From Arctic Fish To New Cell Therapy Preservation Technologies
Cryopreservation should maintain the function and viability of organs and cell therapies, but the process is riddled with challenges. Can nature-inspired proteins make a difference?
Maryam Mahdi | | 2 min read | News
Cryopreservation was first brought to life in the 1950s when researchers discovered the preservatory properties of glycol. Since then, cryopreservation methods have been refined and redefined to improve their ability to maintain the quality and functionality of cells and organs. However, there are still challenges.
According to Xiaoxi Wei, CEO and Co-Founder at X-Therma, the low temperatures and freezing agents involved can introduce the risk of crystal formation in tissues, which ultimately leads to cellular damage. “To minimize the impact of ice formation, companies rely on cryoprotectants,” she says. “But current techniques are significantly limited by the poor performance of cryoprotective agents (CPAs). Regardless of the freezing method (e.g., slow-freezing or vitrification), a CPA or combination of CPAs is needed.”

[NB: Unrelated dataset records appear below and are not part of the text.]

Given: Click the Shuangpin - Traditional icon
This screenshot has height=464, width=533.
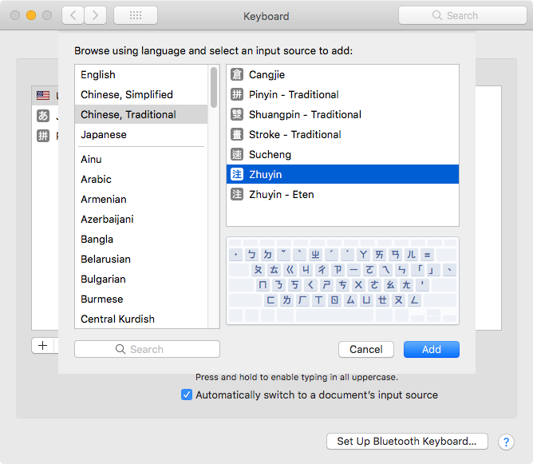Looking at the screenshot, I should tap(237, 114).
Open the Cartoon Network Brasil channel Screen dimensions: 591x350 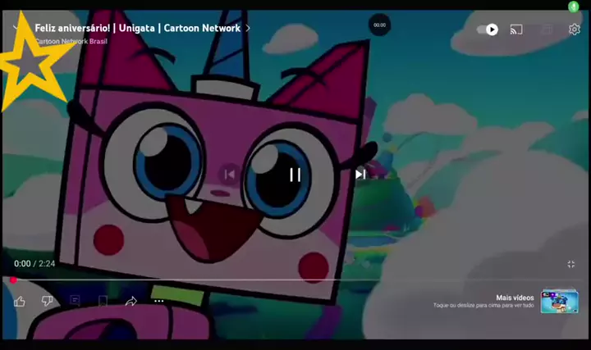tap(71, 41)
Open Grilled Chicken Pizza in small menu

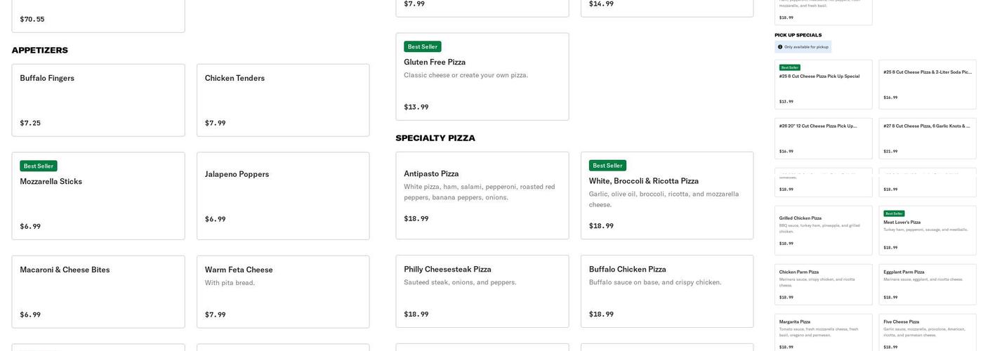(x=823, y=230)
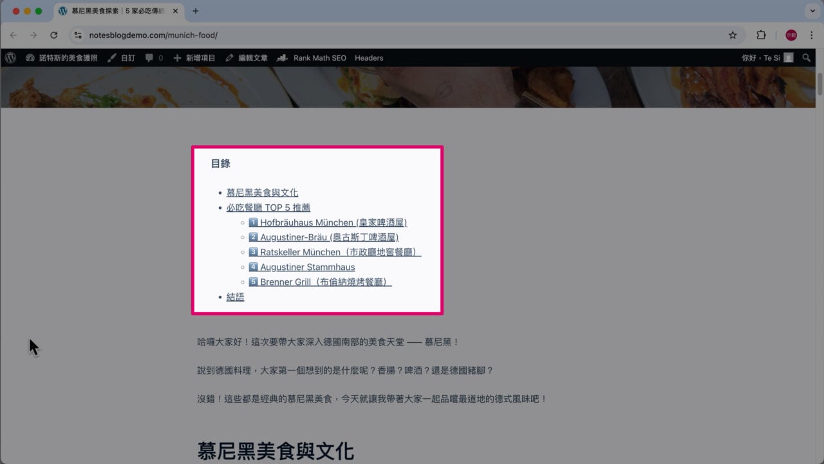This screenshot has height=464, width=824.
Task: Click the search magnifier in the admin bar
Action: point(807,58)
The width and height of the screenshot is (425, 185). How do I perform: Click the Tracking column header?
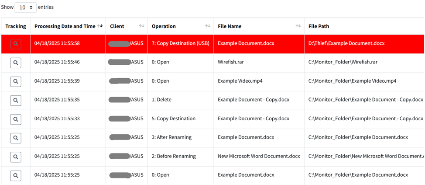click(x=16, y=26)
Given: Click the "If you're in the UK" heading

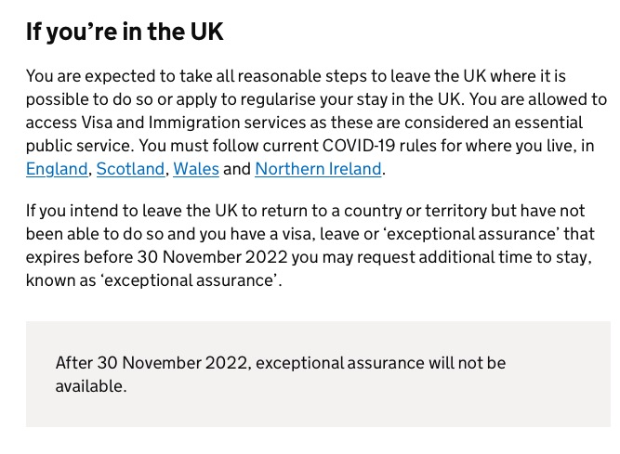Looking at the screenshot, I should pyautogui.click(x=125, y=32).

But CPA reliance isn’t without its problems. The toxicity of these agents – notably dimethyl sulfoxide (DMSO), one of the most common – can have consequences for patients. Wei says, “DMSO is toxic to cells at high concentrations and is also known to cause adverse reactions, such as vomiting and arrhythmia, in patients receiving DMSO-preserved stem cell therapies. Typical DMSO concentrations are around 10 percent; cell or bone marrow transplants containing 30–60 percent DMSO are associated with at least one side effect or complication.”

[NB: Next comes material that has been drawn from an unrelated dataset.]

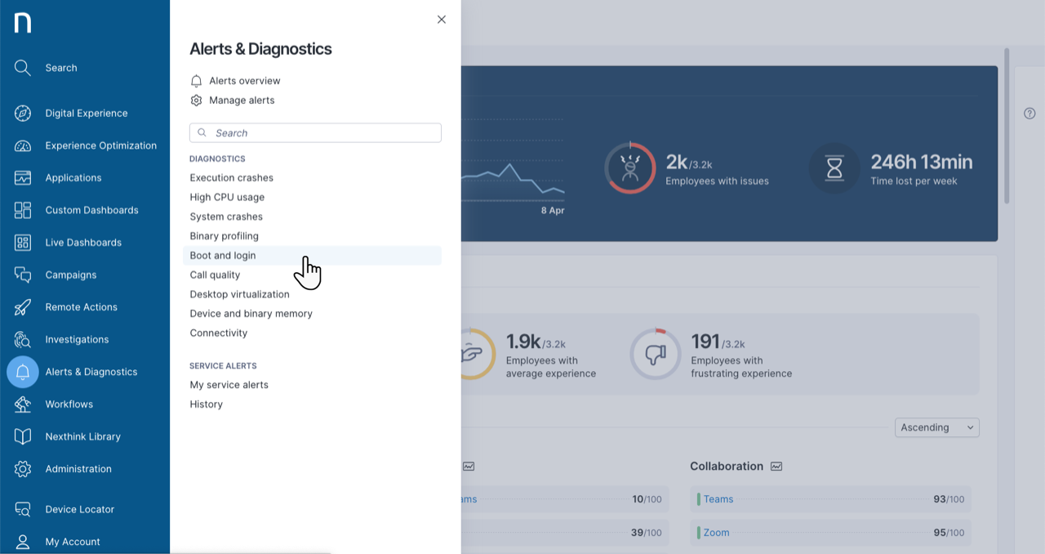Open the Nexthink Library
The height and width of the screenshot is (554, 1045).
(82, 436)
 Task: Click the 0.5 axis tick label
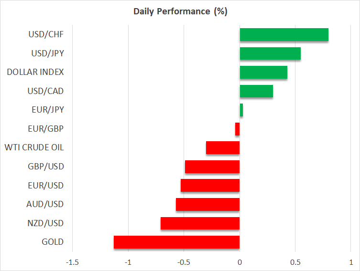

Inspired by nature, X-Therma has developed a biomimetic molecule that enables scientists to store cells and organs at sub-zero temperatures while avoiding potential changes to functionality and viability. “We created a biomimetic molecule of a naturally occurring antifreeze protein found in Arctic fish species,” explains Wei. “This novel molecule – a bioinspired peptoid – provides a scalable, nontoxic, DMSO- and serum-free cryopreservation solution that can be used for organ and tissue storage.”
The biomimetic molecule prevents recrystallization by controlling the process of annealing, the physical changes that occur as a result of temperature changes. This prevents the formation of small ice crystals and “improves the post-thaw viability” of tissues and organs. These properties, according to Wei, also make the nature-inspired peptide suitable for storing cell therapies because it can maintain their quality and be used in tissue/cell banking. Wei says, “In manufacturing gene and cell therapies, many manufacturers face scalability issues, toxicity, and proteomic and epigenetic changes from DMSO that reduce the effectiveness of the therapy. Better biopreservation methods are crucial to evolve the regenerative medicine market and underlie the sourcing of cellular material and the manufacture, storage, and delivery of all regenerative medicines.”
Wei and her colleagues are also exploring other applications of their platform technology. She says, “We all heard about the complicated process of maintaining cold temperatures for extended transport during the COVID-19 pandemic. Vaccines could very well be another area in which this technology offers value.”